Fascinating topic. I think about that stuff all the time-- like, our house was built in 1962 and we bought it in 1997. We may reach the point where we are the people who lived in it the longest-- that is true of the apartment in New York where I grew up, where mom lived for over half a century. Sometimes I'll wonder, was I the first person to drop acid in this house? (Scary I was still doing that when I moved here!)
I remember when the trails I ride were actual roads. I moved to L.A. in 1991, so I did drive Mt. Hollywood and Vista Del Valle drive a few times before they were closed-- thankfully, though I didn't think so at the time-- to auto traffic. But what were those roads like after they were built? And I can't find out anything about Brand Park Motorway's origins. Did cars ever drive up that?! What were these neighborhood like? The view from Mt. Verdugo?
And yes, I do think about the guy who built the house, the roads, what their lives were like, too. One fascinating bit of trivia: My cousin transferred some old 16mm footage from the early 1930s-- Grandpa was a film buff. And he did crazy things, too-- like just set the camera on a tripod in Rockefeller Center and film people walking down the street! The footage is SO amazing. (My dad and my aunt playing in a crib!)
He also filmed a lot of his business meetings, and one thing really, really struck me: People were so happy! Okay, they always transfer 16mm at the wrong speed, so everyone's moving faster and seems really animated. And I'm sure he was filming important occasions-- openings of a new laboratory or company division. But I cannot believe the smiles on peoples in faces-- constantly-- as they are walking around in suits. You see it in the field, too-- he worked in communications, and filmed guys putting up these towers with antennas. Their
attitude is relentlessly upbeat in a way that's hard to describe.
It was a different America-- between the wars, and after the first "big one," everyone thought we'd licked the bad guys for good. We really didn't have a sense of the damage we were doing to the air and water, or how we'd slaughtered native Americans-- there was no mass communication. It wasn't like today, when you will kind of go a bit crazy if you try to repress all that, where the deniers often have kind of a brittle hysteria. People really didn't know if no one taught them, or they couldn't find the books on the shelf, or those books weren't in the library, and had no way to find out.

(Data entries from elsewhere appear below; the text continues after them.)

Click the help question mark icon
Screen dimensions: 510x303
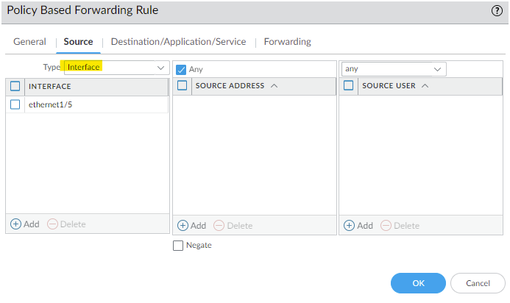tap(497, 10)
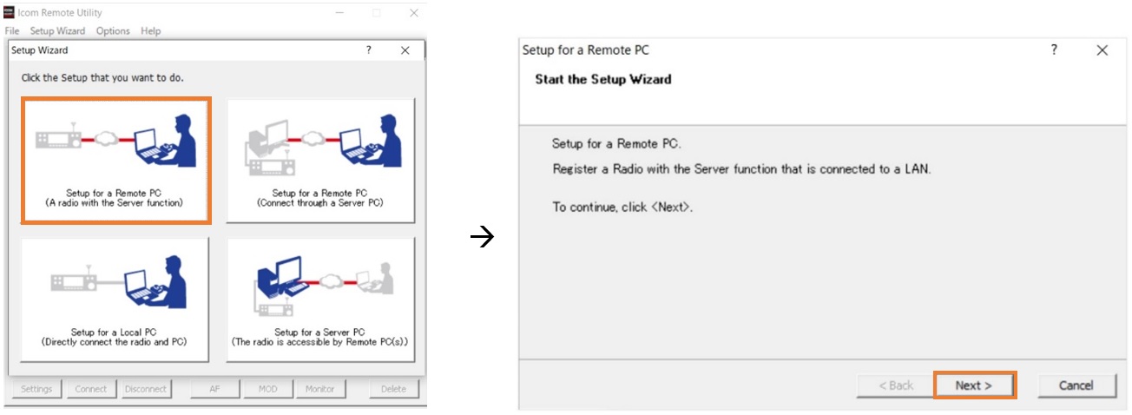Click the Delete button
This screenshot has width=1132, height=415.
[393, 389]
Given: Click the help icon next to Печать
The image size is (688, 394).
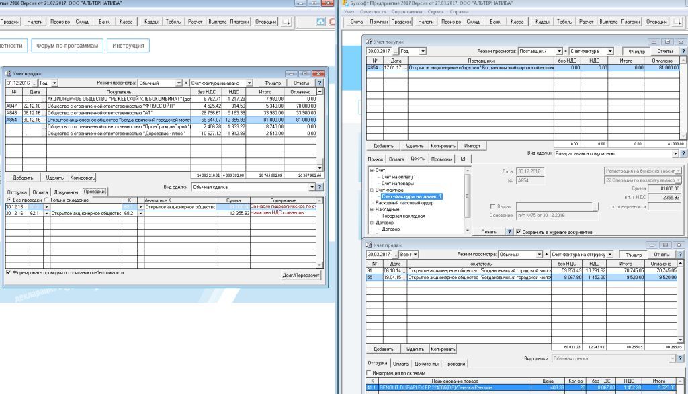Looking at the screenshot, I should pos(509,231).
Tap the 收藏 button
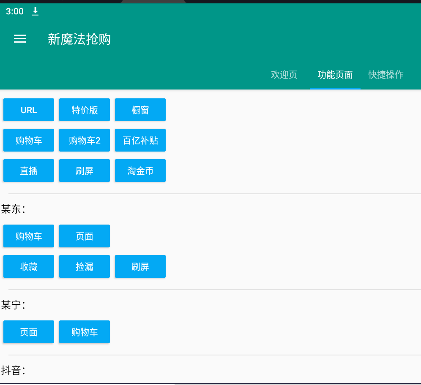The image size is (421, 385). (x=29, y=266)
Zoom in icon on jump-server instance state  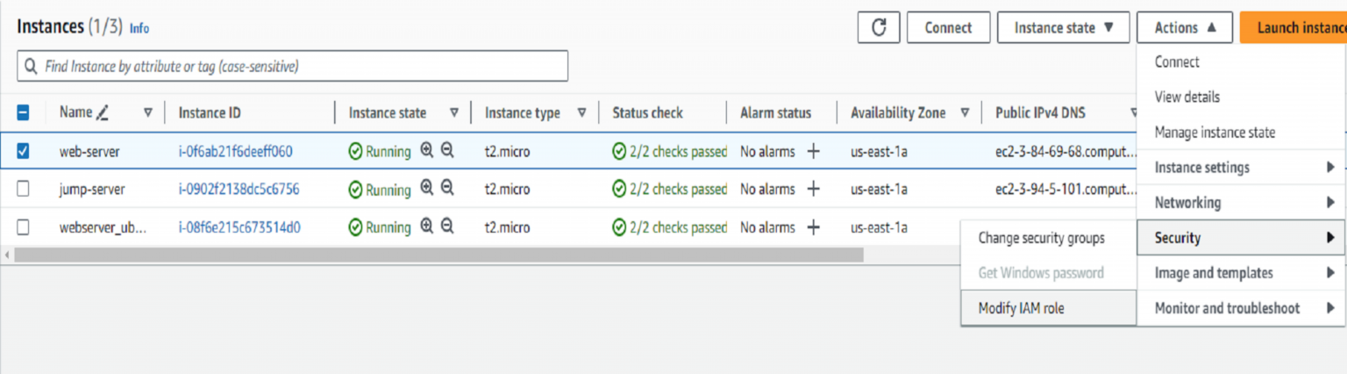(x=427, y=189)
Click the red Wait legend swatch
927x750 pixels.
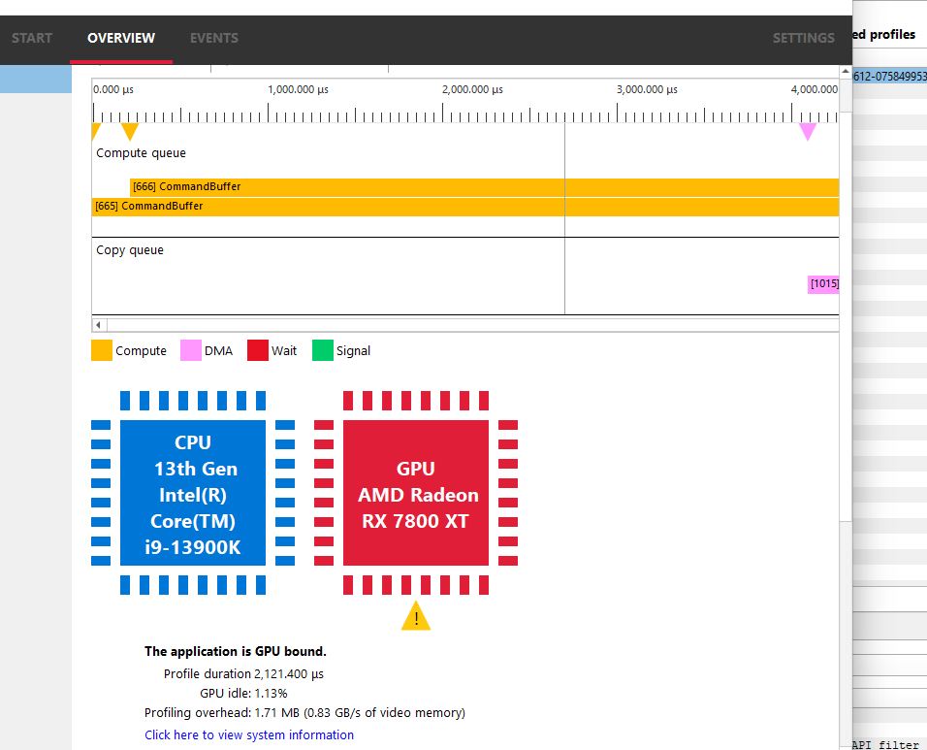pos(258,350)
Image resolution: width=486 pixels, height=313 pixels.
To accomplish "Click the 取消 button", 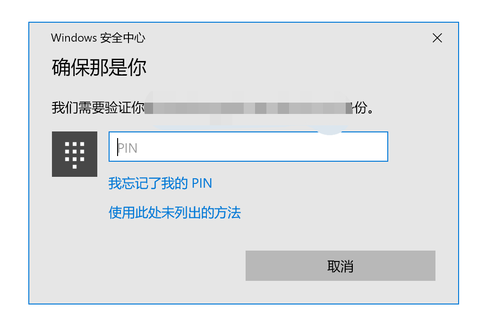I will tap(341, 266).
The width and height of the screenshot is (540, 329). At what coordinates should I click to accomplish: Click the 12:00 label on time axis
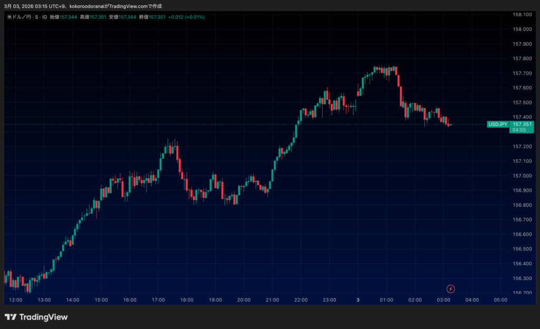[x=16, y=300]
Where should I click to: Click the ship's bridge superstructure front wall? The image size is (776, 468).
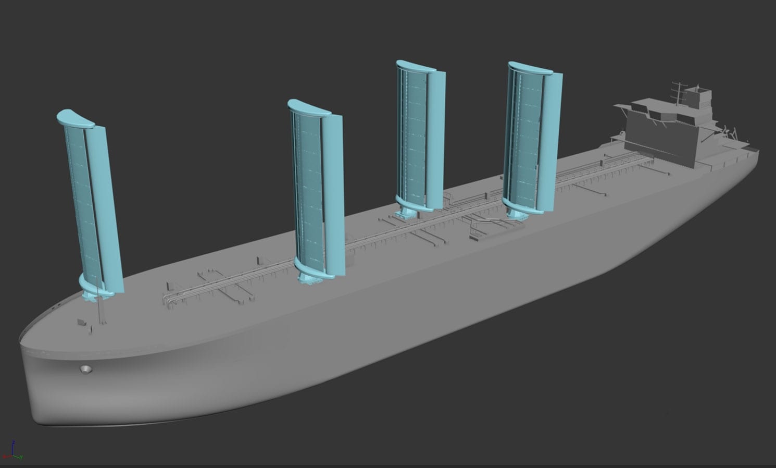[661, 136]
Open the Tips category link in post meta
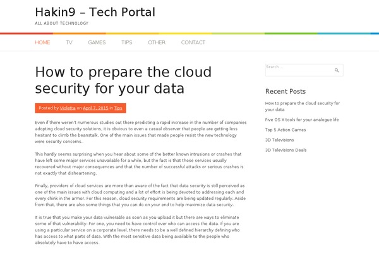 [118, 108]
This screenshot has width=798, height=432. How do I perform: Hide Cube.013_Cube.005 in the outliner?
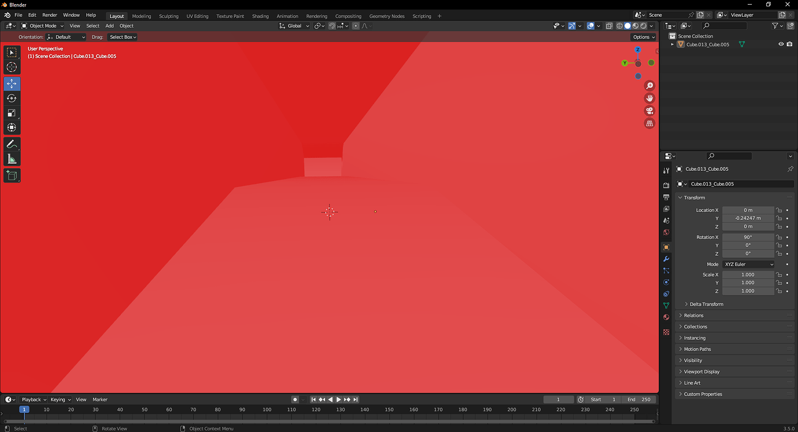[781, 43]
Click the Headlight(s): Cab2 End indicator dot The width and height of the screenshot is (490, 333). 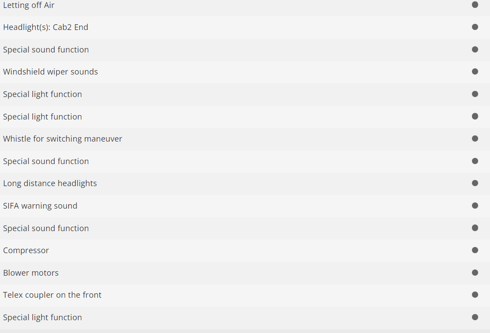pos(475,27)
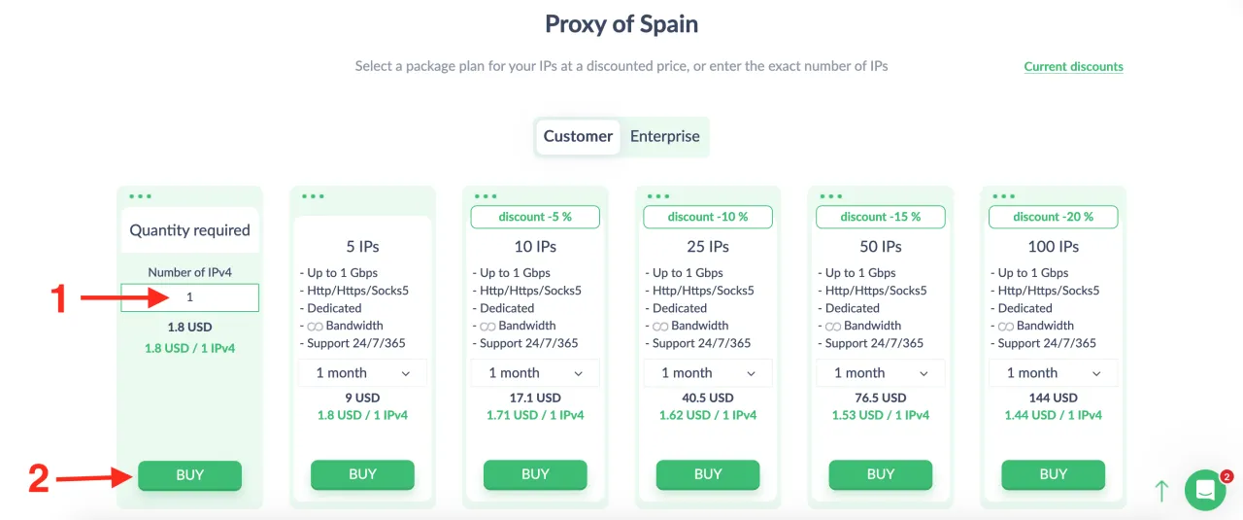Open the live chat widget icon

click(x=1205, y=490)
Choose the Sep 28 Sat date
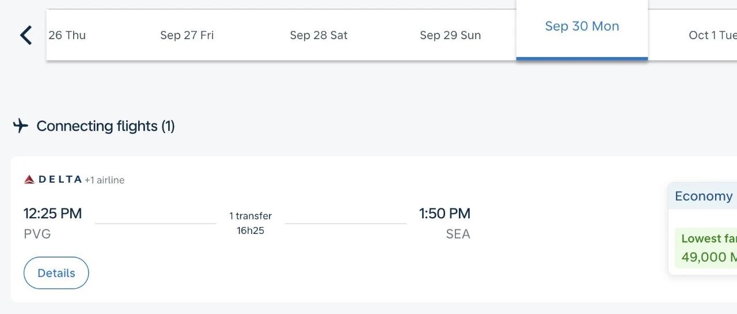 pyautogui.click(x=318, y=35)
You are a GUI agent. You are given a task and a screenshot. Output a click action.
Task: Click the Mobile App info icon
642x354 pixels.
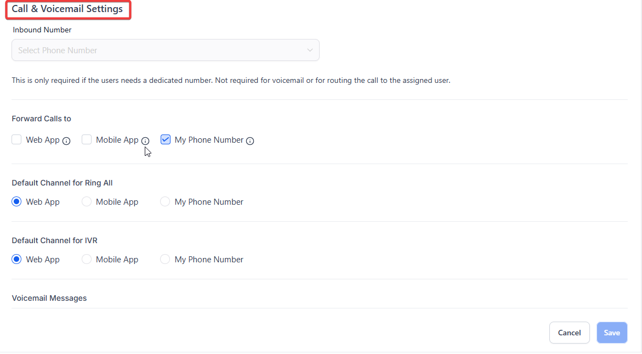[x=145, y=141]
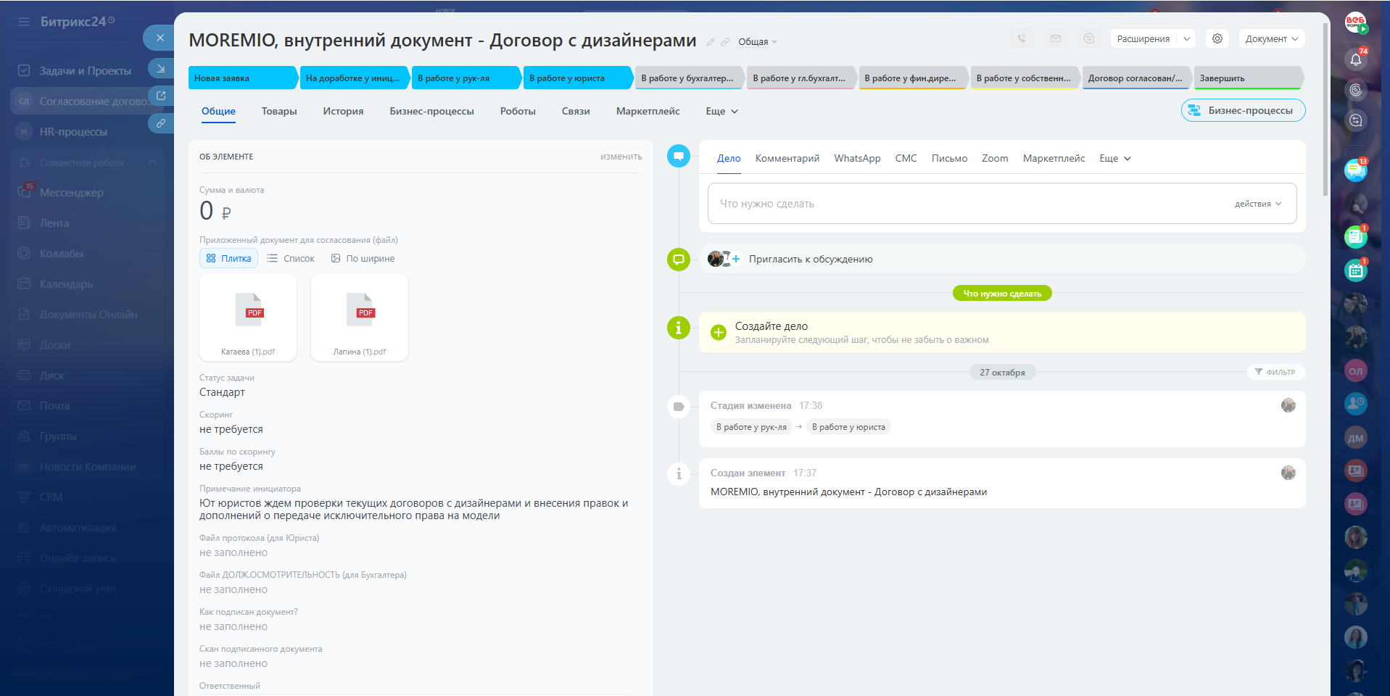Screen dimensions: 1390x696
Task: Add participant with the plus icon
Action: (x=736, y=259)
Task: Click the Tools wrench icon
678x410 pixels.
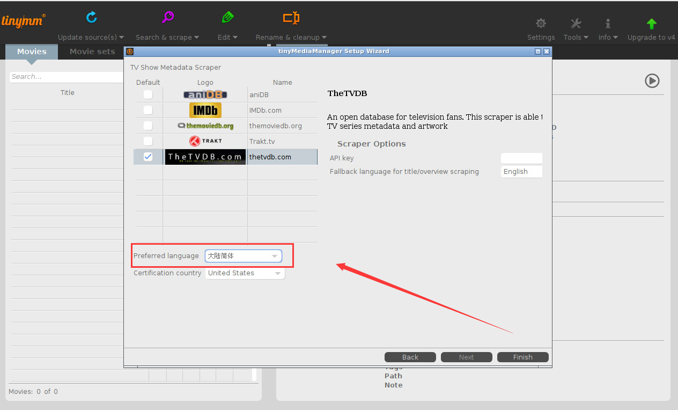Action: coord(576,24)
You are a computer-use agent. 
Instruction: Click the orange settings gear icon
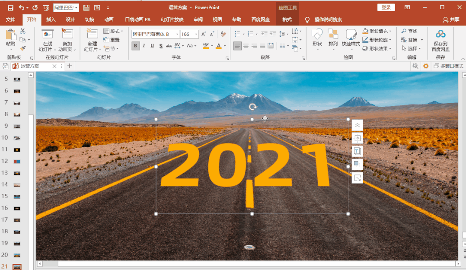[426, 66]
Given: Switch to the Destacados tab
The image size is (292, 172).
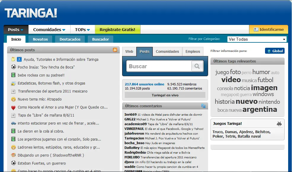Looking at the screenshot, I should coord(70,39).
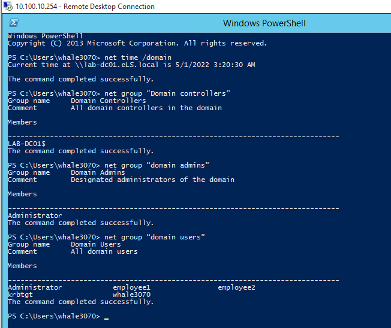Select the employee2 user name
Screen dimensions: 391x328
pos(236,287)
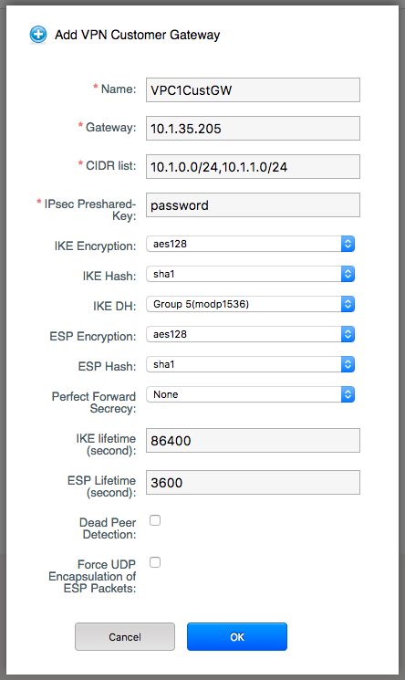Open the ESP Hash dropdown

tap(251, 364)
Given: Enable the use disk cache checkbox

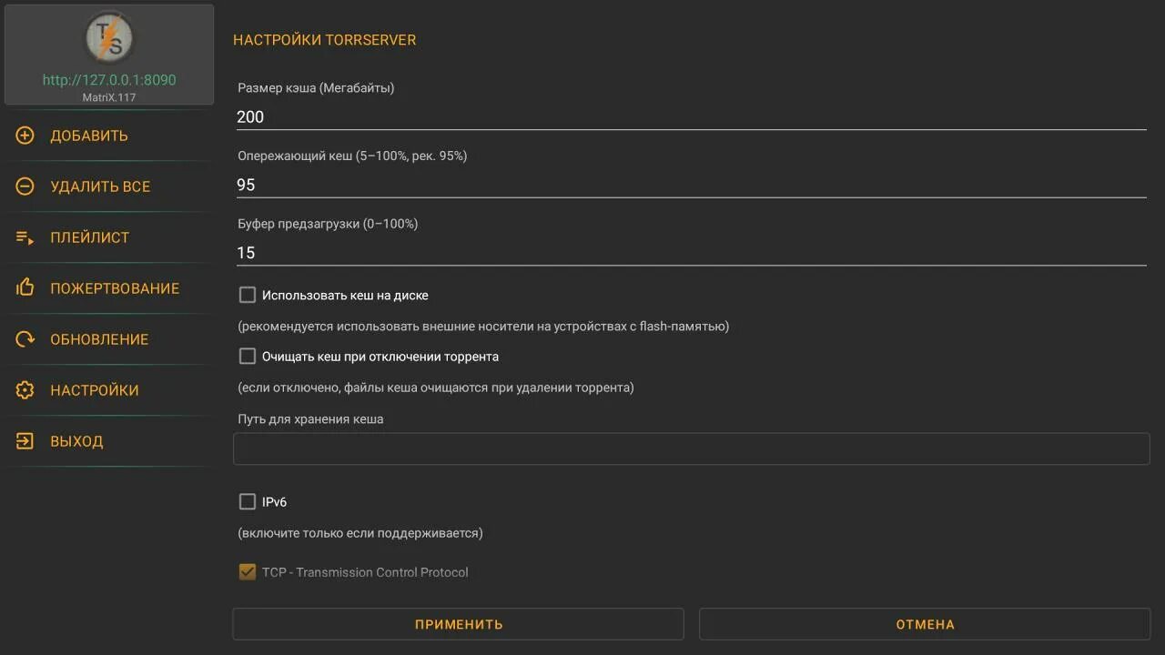Looking at the screenshot, I should tap(248, 295).
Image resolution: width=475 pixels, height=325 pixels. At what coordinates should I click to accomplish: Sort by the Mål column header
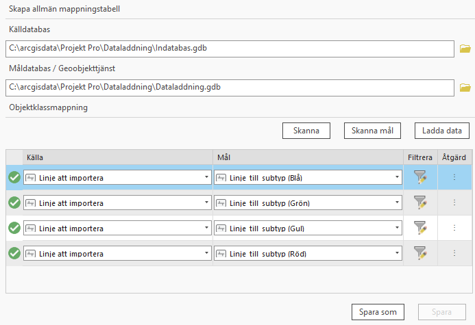click(x=307, y=157)
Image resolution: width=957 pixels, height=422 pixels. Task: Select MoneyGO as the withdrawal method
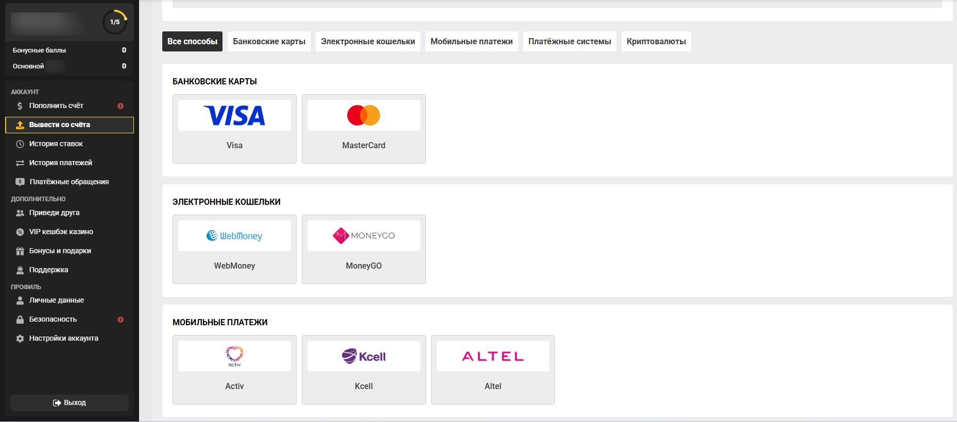(x=364, y=249)
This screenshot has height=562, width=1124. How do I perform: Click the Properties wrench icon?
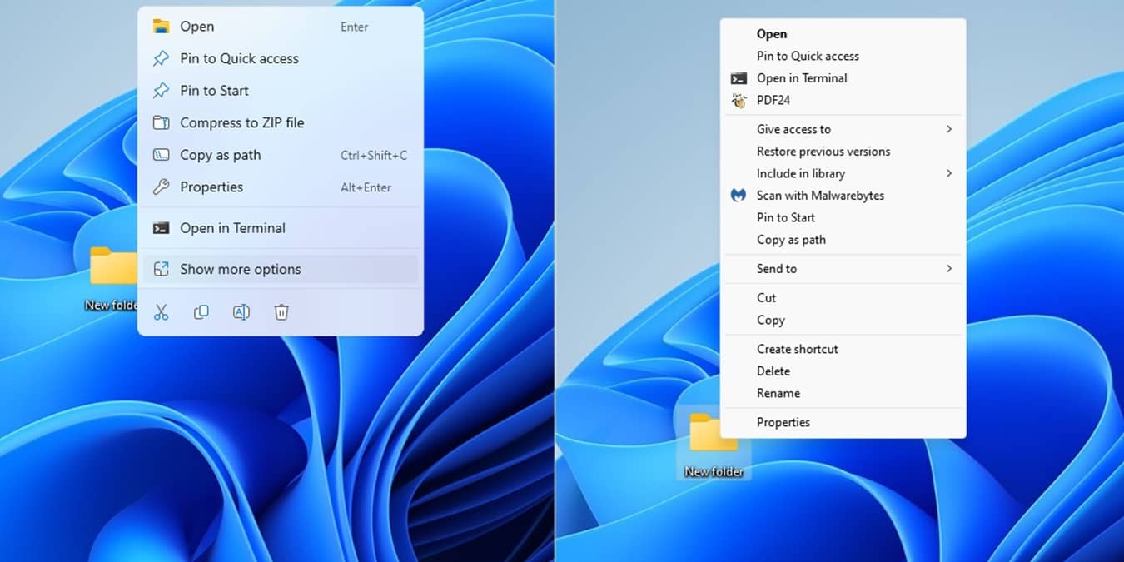pyautogui.click(x=161, y=187)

And frankly, that's kind of scary to think about. How genuinely
happy people were as they were setting the stage for what's happening today. But of course that's not the whole story at all. People in Grandpa's socioeconomic group didn't work nearly as long hours as someone from the same demographic would today. Their standard of living was crazy high by today's standards. Most of the time-- except in war years, or other emergencies-- everyone came home at 5:00. The idea of working through vacations or forced overtime, those were problems for people who lived in poverty.
Above all, what it probably was? The sense that things were getting better, that the industrial age would lift everyone out of misery and suffering. It was possible at least for some people to believe that in a way that I don't think is possible now.
I was not born into a world that I was suited for. It was a world of route memorization, long division and spelling, staying between the lines. It was not a world where creativity was valued. This era is much more suited to me. I am able to do things that the people prepared, groomed and rewarded in that world can never do. A guy's bike motor disintegrated. No bike shop in two well populated and bike friendly counties would touch it. Then he found me. I had it done in three days with new parts. I also make artistic performance bikes that do not look at all electric. That job did not exist in that former world of gas guzzlers, typewriters and time cards. I haven't used an alarm clock in three years.
I've thought about this as well. I think I was generally born into the right place and time for my skill set. I think I've got two decades on you, Pedal, so I was in my 20s, and lost in my own little world, when you were a student and not really aware of what it was like for people who were younger. But I do know that my mother, who worked in learning disabilities, started being really appalled by excessive student workload and mindless busywork students were subjected to even in the 80s. So, had I been born earlier-- in the 40s-- I probably would have been miserable, and if I'd been your age, I might have had a bad stretch as well.
When I look at history, I guess I'm always struck by how wrong we've been about... well, everything. It seems like nothing we tell young people is true. Some of it, we lie deliberately, but usually we're just completely clueless. Like people telling me, "Don't be an English major! You'll never get a job!" I left college in 1980 with an English major (half of my double), right into a recession... but because my grammar was good and I could type over 80 WPM, and word processing became a critical skill I never had trouble finding a job. Ever. I basically was never completely out of work for more than a month or two here or there for 40 years. (Or when I was in college or grad school.)